Despite the potential benefits, the study’s findings have not yet led to the establishment of formal screening programmes in the UK or many other nations. The unreliability of the PSA test, which can often detect benign conditions alongside aggressive cancers, complicates its implementation. As a result, many men may face invasive treatments like surgery or radiotherapy, exposing them to significant complications such as incontinence and erectile dysfunction.
Risks of Overdiagnosis and Treatment
Dr. Juan Franco, the review’s first author from Heinrich Heine University in Düsseldorf, cautioned against interpreting these results as an endorsement for universal screening. He emphasized the importance of informed discussions between healthcare providers and patients, highlighting the real risks associated with overdiagnosis and unwarranted interventions. “It’s important to have, ultimately, discussion with patients, and what we call shared decision making,” he stated.

The ProtecT trial further illustrated this concern, with findings showing that between 8% and 47% of men experienced complications related to urinary or sexual function following treatment. These statistics underscore the necessity of a nuanced approach to screening that prioritises patient well-being.

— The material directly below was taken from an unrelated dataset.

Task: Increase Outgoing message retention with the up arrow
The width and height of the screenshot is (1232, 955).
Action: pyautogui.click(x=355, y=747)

Current Guidelines and Future Directions
Prostate cancer is alarmingly prevalent, with over 64,000 cases diagnosed each year in the UK alone. One in eight men will develop the disease during their lifetime, a statistic that rises to one in four among Black men. Despite these figures, the UK National Screening Committee currently advises against routine screening for the general male population, although it does recommend targeted screening for those with genetic mutations such as BRCA1 and BRCA2, which are linked to more aggressive forms of the disease.
Professor Dahm suggests that screening may be more beneficial for men expected to live at least another decade. “If you have a lot of competing medical comorbidities that are much more likely to limit your life expectancy, you just don’t have to worry about prostate cancer for the most part, because most prostate cancer is slow growing,” he explained.

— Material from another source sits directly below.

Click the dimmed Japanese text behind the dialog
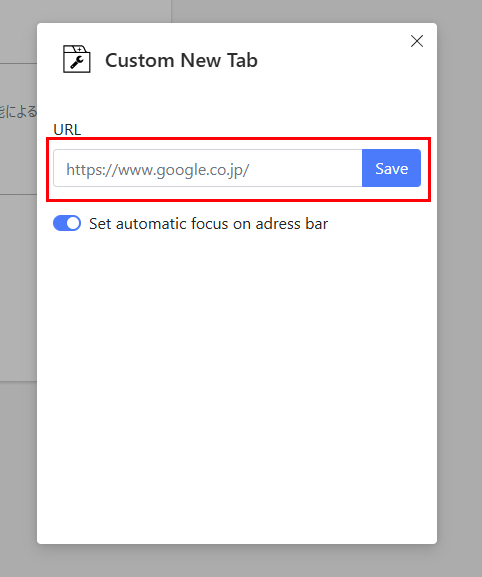Viewport: 482px width, 577px height. 18,111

As medical technology advances, researchers are exploring new screening methods that may enhance accuracy and reduce unnecessary biopsies. These include more sophisticated blood tests and MRI imaging techniques. While promising, experts caution that it is too early to determine whether these innovations could significantly improve outcomes or mitigate harm.
The Evolving Landscape of Prostate Cancer Treatment
David James from Prostate Cancer Research pointed out that the landscape of prostate cancer diagnosis and treatment has evolved dramatically since the trials were conducted. He noted that MRI-led diagnostic pathways, targeted biopsies, active surveillance, and newer biomarker tests are altering the balance between the benefits and drawbacks of screening.

Conversely, Dr. Ian Walker from Cancer Research UK highlighted the ongoing challenges in establishing a widespread screening programme. He reiterated that although the review indicates a potential lifesaving aspect of the PSA test, it also suggests that many more men could be diagnosed with non-threatening cancers, leading to unnecessary treatments that may carry long-term adverse effects.
Dr. Matthew Hobbs from Prostate Cancer UK emphasised the need for further research to fill critical evidence gaps and to establish the safest screening practices possible. “More research is needed to plug critical evidence gaps and to find the safest and most effective way to screen men for prostate cancer, ensuring the benefits outweigh the harms,” he said. He urged for a focus on informed decision-making, allowing men at risk to weigh their options.
Why it Matters
The findings from this significant study serve as a crucial reminder of the complex nature of prostate cancer screening. While the potential to save lives exists, the associated risks of overdiagnosis and unnecessary treatment cannot be ignored. As the medical community continues to navigate this delicate balance, it is essential that men have access to comprehensive information that empowers them to make informed choices about their health. The ongoing discussions surrounding screening practices could ultimately reshape the future of prostate cancer diagnosis and treatment, influencing policy decisions and improving patient care outcomes globally.